… va-t-en-guerre, locataire élyséen
Dans les JT de 20 h depuis quelques semaines sont évoqués deux guerres. Celles de l’économie et un conflit international qu’il faut préparer, anticiper. C’est là, un couple maudit, quand l’économie tangue, elle fabrique des armes, ainsi les affaires reprennent.
Ensuite les armes doivent servir, une « bonne guerre » s’invente alors. Les justifications pour les déclarer sont multiples, une insulte, un coup de pistolet, une frontière, le pétrole, une histoire de cul.
Exemple : celle d’Irak, opération Desert Fox en 1998.
C’est l’érection d’un président des États-Unis d’Amérique qui y a mis le feu : Bill Clinton a pris la décision de cette guerre pour essayer d’effacer, sur la robe de sa secrétaire, Monica Lewinsky, le sperme qu’il y avait déposé.
Une histoire de fellation, cette bouffonnerie a produit de la misère, de la mort, d’autres guerres.
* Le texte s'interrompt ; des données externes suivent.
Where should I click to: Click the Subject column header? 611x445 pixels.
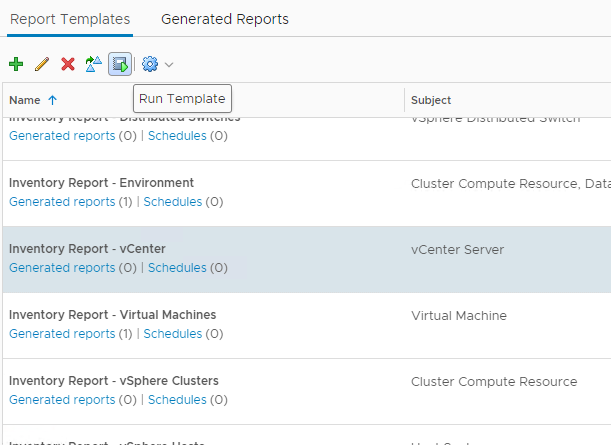[431, 100]
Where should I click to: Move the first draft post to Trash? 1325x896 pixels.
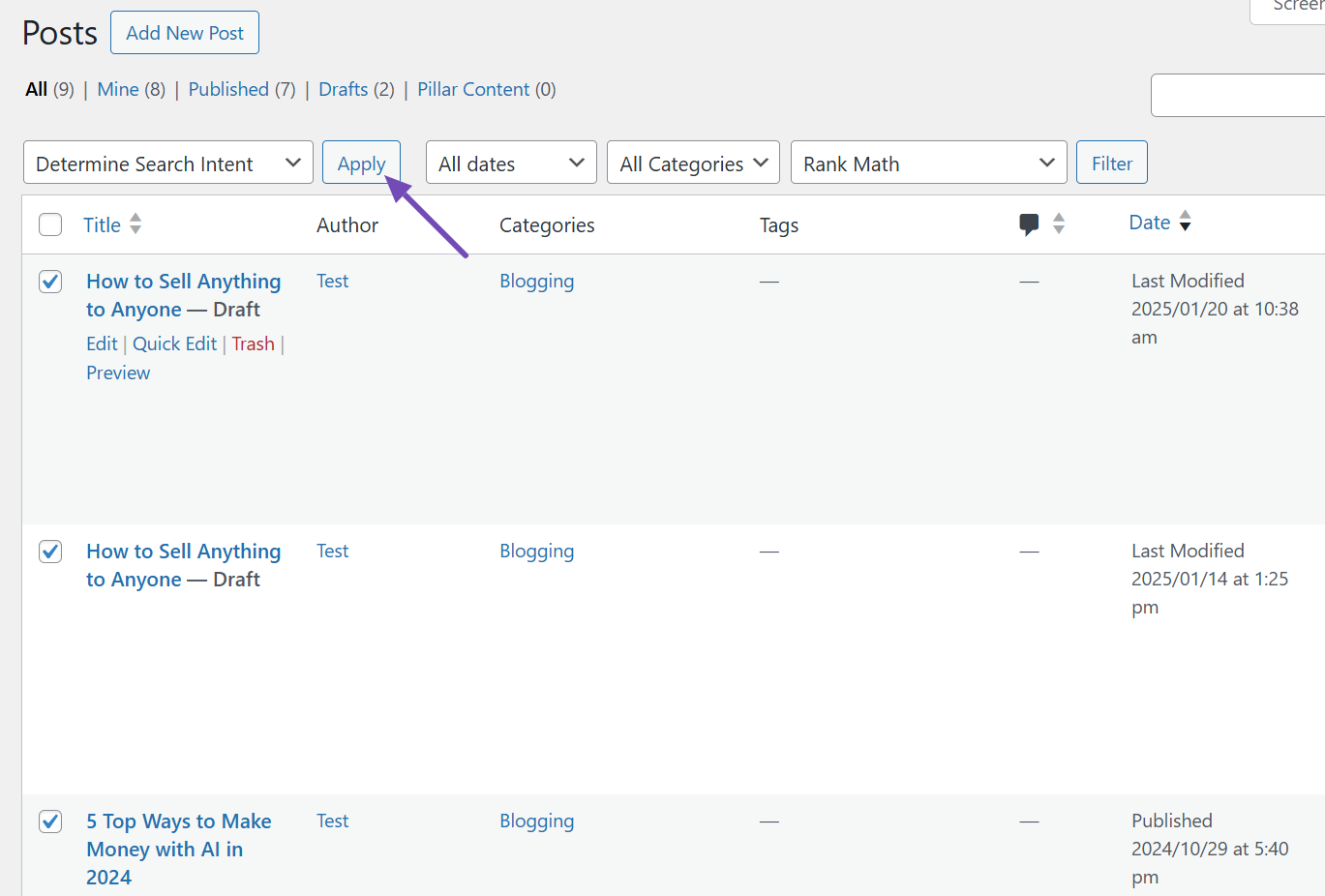253,344
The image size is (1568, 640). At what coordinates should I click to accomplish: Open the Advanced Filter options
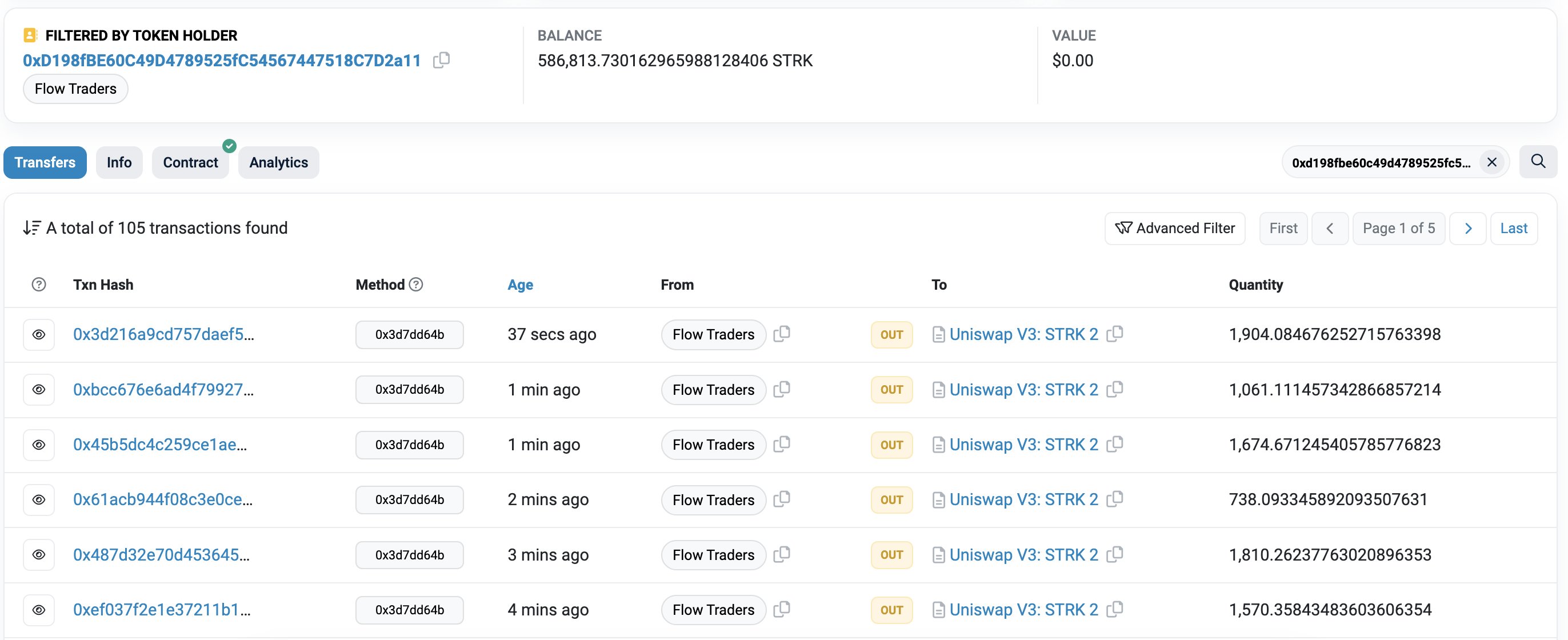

Bien sûr, la tâche n’était pas le seul déclencheur des desseins de Bill. La grandeur des États-Unis, les élections prochaines et l’économie passaient devant. Clinton a peut-être vu un psy pour se laver d’une tâche, c’est relativement fréquent pour un individu après un traumatisme.
Mais il n’y a pas de psy pour les peuples sortant d’un conflit, d’un génocide, d’une dictature, d’une catastrophe. « Psychanalyser » un peuple, ça pourrait se faire, comme ça a été le cas en Afrique du Sud, avec la Commission de la vérité et la réconciliation de Mandela.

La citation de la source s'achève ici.